No outono do ano passado, prevendo o frio, o Bispo de Trieste, monsenhor Enrico Trevisi, expressou o desejo de abrir um dormitório como resposta concreta para acolher os imigrantes. Um grupo de pessoas do Movimento dos Focolares respondeu ao apelo do bispo, oferecendo-se como voluntários com outras associações católicas e cidadãos. “Para nós, não se trata só de um mero serviço de caridade”, explica Claudia, “mas é a oportunidade de encontrar em cada próximo um irmão, uma irmã a ser amado, inclusive nas pequenas coisas: um sorriso ao oferecer uma refeição, a troca de palavras. Frequentemente esses irmãos nos contam uma parte da sua história, suas dores, suas esperanças, nos mostram fotos dos filhos, mas também há momentos de descontração e compartilhamos o tempo com serenidade. Alguns de nós, além disso, acompanharam os imigrantes mais de perto, seja no caso de alguma recuperação médica seja ficando ao lado deles para montar um currículo para que procurem emprego”.
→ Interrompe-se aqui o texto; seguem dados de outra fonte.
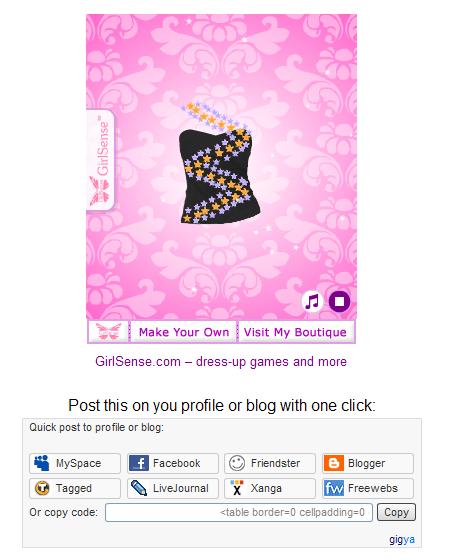Follow the GirlSense.com dress-up games link

(x=221, y=361)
Sandra, da comunidade do Movimento dos Focolares, acrescenta: “Encontramos tempo para conhecer os imigrantes, suas histórias, suas necessidades. Estão nascendo experiências pequenas e grandes que nos envolveram em ajudar também fora do turno dos dormitórios, e elas nos estimulam muito a continuar. Os turnos nos permitiram nos doar com os outros voluntários e descobrir que muitos deles, mesmo não frequentando associações ou paróquias responderam ao apelo do bispo”.
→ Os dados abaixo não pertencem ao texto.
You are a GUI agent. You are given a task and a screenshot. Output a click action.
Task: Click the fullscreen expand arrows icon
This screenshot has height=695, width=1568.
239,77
“Aos poucos, os relacionamentos crescem, um sinal de unidade também para a Igreja local”, acrescenta Claudia. “Essa experiência, juntamente com a recente Settimana Sociale dei Cattolici Italiani (Semana Social dos Católicos Italianos), com a presença do papa Francisco, dará um grande sustento a esta nossa cidade de fronteira.”

“Em Trieste conheci os melhores voluntários, que não se limitam a distribuir comida”, conta um hóspede do dormitório diocesano. “Matar a fome dos necessitados e curar as feridas dos doentes são tarefas nobres porque são as mais urgentes e necessárias. Porém, existem outras necessidades extremamente importantes para o ser humano: a saúde de suas emoções, sintomas do estado da alma. Não é uma questão individual ou menor, é o que faz a diferença entre as ações que têm um impacto momentâneo e aquelas que persistem e permeiam toda a sociedade. Os melhores voluntários”, continua, “agem porque têm a consciência de que os necessitados não são depositários de caridade, somos pessoas com uma história que vale a pena escutar. Sabem que cada imigrante traz dentro de si um luto pelas raízes perdidas, ao mesmo tempo, uma esperança que golpeia os muros do sistema e uma luta incessante pela sobrevivência. Os melhores voluntários”, conclui, “se comovem diante desta humanidade adolescente e são encorajados a escutar nossas histórias sem parar diante de barreiras linguísticas: ensinam italiano, aprendem espanhol, usam a tecnologia, renunciam ao seu tempo pessoal, investem a energia no bem comum, sonham com uma comunidade na qual todos possam oferecer o melhor de si mesmos”.